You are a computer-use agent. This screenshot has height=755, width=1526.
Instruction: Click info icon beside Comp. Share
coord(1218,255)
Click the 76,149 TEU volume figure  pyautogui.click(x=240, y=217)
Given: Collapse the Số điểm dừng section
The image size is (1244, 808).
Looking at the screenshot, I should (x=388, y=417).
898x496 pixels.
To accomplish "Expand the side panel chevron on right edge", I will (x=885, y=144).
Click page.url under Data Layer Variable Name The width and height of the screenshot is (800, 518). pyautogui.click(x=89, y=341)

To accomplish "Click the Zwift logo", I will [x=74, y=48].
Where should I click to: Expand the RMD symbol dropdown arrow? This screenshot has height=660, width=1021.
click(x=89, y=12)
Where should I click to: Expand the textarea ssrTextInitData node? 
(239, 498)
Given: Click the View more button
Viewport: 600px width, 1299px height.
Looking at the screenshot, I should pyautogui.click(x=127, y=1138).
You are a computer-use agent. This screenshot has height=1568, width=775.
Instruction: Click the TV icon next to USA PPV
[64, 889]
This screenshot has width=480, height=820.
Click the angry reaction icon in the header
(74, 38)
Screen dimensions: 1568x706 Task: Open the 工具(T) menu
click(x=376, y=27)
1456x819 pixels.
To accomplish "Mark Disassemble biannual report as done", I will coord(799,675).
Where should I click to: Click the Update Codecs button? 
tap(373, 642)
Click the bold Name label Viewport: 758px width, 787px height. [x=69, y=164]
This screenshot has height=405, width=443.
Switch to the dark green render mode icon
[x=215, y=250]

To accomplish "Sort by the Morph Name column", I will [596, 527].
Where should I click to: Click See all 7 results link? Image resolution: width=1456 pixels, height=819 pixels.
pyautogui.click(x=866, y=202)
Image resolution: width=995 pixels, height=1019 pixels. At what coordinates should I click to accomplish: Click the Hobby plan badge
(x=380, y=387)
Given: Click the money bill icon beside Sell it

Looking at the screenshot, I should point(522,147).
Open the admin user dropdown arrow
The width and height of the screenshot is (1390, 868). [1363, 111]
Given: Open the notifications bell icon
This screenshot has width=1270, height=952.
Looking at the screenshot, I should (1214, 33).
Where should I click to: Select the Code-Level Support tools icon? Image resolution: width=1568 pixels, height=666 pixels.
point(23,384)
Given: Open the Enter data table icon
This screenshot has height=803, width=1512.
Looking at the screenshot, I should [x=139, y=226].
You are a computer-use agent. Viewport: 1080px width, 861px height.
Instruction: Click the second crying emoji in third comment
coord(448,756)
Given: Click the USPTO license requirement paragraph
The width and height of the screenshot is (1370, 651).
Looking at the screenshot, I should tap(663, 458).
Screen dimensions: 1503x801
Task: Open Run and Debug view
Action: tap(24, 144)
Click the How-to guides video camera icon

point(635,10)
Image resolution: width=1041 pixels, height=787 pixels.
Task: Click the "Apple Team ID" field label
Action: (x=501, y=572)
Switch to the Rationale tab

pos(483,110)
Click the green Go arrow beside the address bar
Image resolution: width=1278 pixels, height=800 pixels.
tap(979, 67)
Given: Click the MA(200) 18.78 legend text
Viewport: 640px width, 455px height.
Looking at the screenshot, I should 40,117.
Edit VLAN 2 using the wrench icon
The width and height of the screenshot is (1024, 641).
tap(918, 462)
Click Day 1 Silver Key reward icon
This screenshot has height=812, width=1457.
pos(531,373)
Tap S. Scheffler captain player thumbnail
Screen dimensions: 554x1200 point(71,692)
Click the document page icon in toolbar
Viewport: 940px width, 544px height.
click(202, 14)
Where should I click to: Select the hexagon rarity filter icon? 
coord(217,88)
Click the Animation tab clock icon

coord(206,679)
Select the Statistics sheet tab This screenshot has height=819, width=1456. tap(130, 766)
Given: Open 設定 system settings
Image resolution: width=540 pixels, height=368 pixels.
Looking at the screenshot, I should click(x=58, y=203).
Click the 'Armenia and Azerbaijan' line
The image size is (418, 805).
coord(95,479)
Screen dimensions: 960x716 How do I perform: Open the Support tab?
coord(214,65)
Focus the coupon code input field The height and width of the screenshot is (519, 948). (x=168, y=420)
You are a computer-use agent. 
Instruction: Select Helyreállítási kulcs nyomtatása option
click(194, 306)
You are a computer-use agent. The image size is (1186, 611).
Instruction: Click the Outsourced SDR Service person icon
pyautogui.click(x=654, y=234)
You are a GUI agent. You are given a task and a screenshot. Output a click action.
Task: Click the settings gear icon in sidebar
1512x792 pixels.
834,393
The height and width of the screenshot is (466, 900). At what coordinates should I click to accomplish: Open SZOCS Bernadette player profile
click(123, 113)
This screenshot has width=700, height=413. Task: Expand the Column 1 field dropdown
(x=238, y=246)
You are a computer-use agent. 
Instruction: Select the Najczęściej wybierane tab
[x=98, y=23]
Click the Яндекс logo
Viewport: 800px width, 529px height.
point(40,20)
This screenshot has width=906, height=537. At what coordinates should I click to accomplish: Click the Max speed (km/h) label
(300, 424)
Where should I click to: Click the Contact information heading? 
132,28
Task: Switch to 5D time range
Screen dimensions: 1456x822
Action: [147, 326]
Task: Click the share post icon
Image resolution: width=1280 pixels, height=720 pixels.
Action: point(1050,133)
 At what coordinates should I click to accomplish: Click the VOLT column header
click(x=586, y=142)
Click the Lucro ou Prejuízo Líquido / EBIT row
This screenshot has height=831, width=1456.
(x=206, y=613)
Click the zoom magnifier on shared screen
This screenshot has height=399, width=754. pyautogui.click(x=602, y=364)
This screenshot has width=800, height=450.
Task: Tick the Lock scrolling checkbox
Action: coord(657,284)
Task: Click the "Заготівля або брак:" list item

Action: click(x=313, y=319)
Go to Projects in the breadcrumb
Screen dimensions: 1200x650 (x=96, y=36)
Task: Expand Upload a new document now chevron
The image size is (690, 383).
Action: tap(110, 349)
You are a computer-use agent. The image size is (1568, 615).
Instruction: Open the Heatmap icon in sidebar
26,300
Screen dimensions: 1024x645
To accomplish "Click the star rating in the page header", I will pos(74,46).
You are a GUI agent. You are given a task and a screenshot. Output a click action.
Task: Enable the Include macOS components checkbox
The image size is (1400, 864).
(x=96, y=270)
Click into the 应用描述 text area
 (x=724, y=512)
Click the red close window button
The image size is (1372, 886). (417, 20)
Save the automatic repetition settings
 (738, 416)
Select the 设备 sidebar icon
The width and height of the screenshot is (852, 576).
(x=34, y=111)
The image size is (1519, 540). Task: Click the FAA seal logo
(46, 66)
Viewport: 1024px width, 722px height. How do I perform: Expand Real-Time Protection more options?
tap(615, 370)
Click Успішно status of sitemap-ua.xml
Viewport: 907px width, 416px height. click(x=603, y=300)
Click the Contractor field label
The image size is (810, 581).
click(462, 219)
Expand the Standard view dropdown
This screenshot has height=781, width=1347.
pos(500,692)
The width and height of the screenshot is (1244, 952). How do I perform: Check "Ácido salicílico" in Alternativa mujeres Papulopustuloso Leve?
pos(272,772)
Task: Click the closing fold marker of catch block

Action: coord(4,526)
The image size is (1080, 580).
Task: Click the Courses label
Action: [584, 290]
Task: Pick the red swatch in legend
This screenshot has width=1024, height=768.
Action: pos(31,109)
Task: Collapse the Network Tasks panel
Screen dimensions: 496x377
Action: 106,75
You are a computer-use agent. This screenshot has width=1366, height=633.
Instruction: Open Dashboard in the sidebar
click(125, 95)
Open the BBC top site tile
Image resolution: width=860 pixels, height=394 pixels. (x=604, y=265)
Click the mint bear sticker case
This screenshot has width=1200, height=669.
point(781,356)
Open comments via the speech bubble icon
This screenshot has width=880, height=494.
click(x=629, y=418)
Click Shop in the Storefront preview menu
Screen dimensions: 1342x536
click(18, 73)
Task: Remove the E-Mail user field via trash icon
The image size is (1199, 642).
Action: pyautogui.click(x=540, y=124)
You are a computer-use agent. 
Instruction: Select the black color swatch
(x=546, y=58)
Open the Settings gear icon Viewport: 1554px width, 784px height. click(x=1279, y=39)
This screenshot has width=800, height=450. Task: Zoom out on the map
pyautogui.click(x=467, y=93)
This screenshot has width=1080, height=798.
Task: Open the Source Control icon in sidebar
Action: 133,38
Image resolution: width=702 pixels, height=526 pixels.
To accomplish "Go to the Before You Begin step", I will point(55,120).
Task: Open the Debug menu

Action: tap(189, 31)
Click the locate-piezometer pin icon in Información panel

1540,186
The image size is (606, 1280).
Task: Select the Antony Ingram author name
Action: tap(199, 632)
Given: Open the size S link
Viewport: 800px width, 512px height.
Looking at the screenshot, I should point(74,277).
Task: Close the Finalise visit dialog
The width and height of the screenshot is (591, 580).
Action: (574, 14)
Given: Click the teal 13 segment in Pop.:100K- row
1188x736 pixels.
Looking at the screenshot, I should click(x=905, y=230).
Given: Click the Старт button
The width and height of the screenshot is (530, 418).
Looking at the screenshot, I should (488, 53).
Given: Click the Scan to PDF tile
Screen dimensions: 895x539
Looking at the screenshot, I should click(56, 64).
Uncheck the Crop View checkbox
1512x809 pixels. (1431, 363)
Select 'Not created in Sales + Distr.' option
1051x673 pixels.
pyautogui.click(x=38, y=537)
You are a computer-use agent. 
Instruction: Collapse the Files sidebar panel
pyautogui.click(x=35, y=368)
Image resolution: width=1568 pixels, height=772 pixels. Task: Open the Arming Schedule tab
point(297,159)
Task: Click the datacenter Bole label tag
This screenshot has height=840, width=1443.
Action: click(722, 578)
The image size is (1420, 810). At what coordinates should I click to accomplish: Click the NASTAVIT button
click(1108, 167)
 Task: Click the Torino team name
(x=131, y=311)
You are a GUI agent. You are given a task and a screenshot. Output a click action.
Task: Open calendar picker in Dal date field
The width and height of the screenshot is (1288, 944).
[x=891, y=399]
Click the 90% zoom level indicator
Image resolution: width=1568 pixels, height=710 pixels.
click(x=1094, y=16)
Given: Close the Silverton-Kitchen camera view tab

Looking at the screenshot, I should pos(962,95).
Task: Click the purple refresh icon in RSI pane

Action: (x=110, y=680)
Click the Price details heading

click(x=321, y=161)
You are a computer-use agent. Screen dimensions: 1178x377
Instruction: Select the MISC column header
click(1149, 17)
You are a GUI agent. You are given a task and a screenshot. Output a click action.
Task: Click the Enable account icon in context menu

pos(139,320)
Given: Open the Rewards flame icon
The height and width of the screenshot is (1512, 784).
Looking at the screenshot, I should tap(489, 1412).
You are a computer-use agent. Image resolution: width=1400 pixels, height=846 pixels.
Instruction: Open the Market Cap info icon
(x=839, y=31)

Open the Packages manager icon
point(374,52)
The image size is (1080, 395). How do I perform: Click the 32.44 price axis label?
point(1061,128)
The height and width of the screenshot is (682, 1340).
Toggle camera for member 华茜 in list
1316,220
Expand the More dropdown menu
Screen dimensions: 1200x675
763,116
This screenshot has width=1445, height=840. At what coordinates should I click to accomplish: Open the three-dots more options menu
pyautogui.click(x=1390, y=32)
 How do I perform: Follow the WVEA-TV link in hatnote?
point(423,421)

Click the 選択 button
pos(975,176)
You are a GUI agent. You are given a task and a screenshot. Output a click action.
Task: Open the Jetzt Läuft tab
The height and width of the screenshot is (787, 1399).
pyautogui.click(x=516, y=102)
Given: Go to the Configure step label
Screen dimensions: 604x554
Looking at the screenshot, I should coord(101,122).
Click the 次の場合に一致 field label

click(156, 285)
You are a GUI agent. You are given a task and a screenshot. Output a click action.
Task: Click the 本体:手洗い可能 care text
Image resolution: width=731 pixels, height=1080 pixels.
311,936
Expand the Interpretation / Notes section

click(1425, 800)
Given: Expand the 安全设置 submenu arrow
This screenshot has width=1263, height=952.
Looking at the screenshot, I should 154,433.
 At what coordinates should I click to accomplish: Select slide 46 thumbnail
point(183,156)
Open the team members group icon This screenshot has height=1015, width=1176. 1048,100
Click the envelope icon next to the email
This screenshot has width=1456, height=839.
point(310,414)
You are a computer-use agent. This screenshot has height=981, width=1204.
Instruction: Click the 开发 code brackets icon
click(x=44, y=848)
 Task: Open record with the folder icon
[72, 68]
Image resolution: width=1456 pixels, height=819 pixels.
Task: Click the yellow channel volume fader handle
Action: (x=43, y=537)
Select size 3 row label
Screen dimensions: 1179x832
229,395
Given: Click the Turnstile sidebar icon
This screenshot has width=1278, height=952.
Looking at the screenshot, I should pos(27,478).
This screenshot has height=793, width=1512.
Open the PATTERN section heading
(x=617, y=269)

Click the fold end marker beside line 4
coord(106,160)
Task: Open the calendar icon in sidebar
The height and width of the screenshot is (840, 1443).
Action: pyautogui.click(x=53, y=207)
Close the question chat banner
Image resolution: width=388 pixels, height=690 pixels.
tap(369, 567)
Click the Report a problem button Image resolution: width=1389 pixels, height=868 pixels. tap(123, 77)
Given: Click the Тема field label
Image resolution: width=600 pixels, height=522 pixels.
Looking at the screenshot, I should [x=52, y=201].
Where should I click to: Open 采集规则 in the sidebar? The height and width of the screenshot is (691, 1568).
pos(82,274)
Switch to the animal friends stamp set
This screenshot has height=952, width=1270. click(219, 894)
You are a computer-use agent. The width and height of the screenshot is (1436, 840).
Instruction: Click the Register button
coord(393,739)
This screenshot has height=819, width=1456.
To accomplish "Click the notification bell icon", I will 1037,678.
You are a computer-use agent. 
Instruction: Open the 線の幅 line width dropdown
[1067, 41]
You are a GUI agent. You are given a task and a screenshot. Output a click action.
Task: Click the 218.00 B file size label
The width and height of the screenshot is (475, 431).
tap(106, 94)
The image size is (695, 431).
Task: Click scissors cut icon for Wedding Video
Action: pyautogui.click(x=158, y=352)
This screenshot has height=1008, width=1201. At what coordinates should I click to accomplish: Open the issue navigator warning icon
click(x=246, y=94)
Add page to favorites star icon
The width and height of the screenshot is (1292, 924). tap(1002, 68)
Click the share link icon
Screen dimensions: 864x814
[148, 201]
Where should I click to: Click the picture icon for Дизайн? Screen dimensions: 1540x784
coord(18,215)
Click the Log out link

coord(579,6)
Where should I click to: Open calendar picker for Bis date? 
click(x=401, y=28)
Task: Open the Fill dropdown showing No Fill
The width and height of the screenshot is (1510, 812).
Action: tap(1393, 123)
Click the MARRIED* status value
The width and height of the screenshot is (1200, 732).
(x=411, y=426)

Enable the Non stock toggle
......
*Task objective*. Arrange the item lines between the line holding "Click Успішно status of sitemap-ua.xml" and the line holding "Looking at the screenshot, I should point(74,277).", inclusive, as a Markdown table with the columns Row and Item line, leaving out blank lines.

*Response to this task*.
| Row | Item line |
|---|---|
| 1 | Click Успішно status of sitemap-ua.xml |
| 2 | Viewport: 907px width, 416px height. click(x=603, y=300) |
| 3 | Click the Contractor field label |
| 4 | The image size is (810, 581). |
| 5 | click(462, 219) |
| 6 | Expand the Standard view dropdown |
| 7 | This screenshot has height=781, width=1347. |
| 8 | pos(500,692) |
| 9 | The width and height of the screenshot is (1244, 952). How do I perform: Check "Ácido salicílico" in Alternativa mujeres Papulopustuloso Leve? |
| 10 | pos(272,772) |
| 11 | Task: Click the closing fold marker of catch block |
| 12 | Action: coord(4,526) |
| 13 | The image size is (1080, 580). |
| 14 | Task: Click the Courses label |
| 15 | Action: [584, 290] |
| 16 | Task: Pick the red swatch in legend |
| 17 | This screenshot has width=1024, height=768. |
| 18 | Action: pos(31,109) |
| 19 | Task: Collapse the Network Tasks panel |
| 20 | Screen dimensions: 496x377 |
| 21 | Action: 106,75 |
| 22 | You are a computer-use agent. This screenshot has width=1366, height=633. |
| 23 | Instruction: Open Dashboard in the sidebar |
| 24 | click(125, 95) |
| 25 | Open the BBC top site tile |
| 26 | Image resolution: width=860 pixels, height=394 pixels. (x=604, y=265) |
| 27 | Click the mint bear sticker case |
| 28 | This screenshot has width=1200, height=669. |
| 29 | point(781,356) |
| 30 | Open comments via the speech bubble icon |
| 31 | This screenshot has width=880, height=494. |
| 32 | click(x=629, y=418) |
| 33 | Click Shop in the Storefront preview menu |
| 34 | Screen dimensions: 1342x536 |
| 35 | click(18, 73) |
| 36 | Task: Remove the E-Mail user field via trash icon |
| 37 | The image size is (1199, 642). |
| 38 | Action: pyautogui.click(x=540, y=124) |
| 39 | You are a computer-use agent.  |
| 40 | Instruction: Select the black color swatch |
| 41 | (x=546, y=58) |
| 42 | Open the Settings gear icon Viewport: 1554px width, 784px height. click(x=1279, y=39) |
| 43 | This screenshot has width=800, height=450. Task: Zoom out on the map |
| 44 | pyautogui.click(x=467, y=93) |
| 45 | This screenshot has width=1080, height=798. |
| 46 | Task: Open the Source Control icon in sidebar |
| 47 | Action: 133,38 |
| 48 | Image resolution: width=702 pixels, height=526 pixels. |
| 49 | To accomplish "Go to the Before You Begin step", I will point(55,120). |
| 50 | Task: Open the Debug menu |
| 51 | Action: tap(189, 31) |
| 52 | Click the locate-piezometer pin icon in Información panel |
| 53 | 1540,186 |
| 54 | The image size is (606, 1280). |
| 55 | Task: Select the Antony Ingram author name |
| 56 | Action: tap(199, 632) |
| 57 | Given: Open the size S link |
| 58 | Viewport: 800px width, 512px height. |
| 59 | Looking at the screenshot, I should point(74,277). |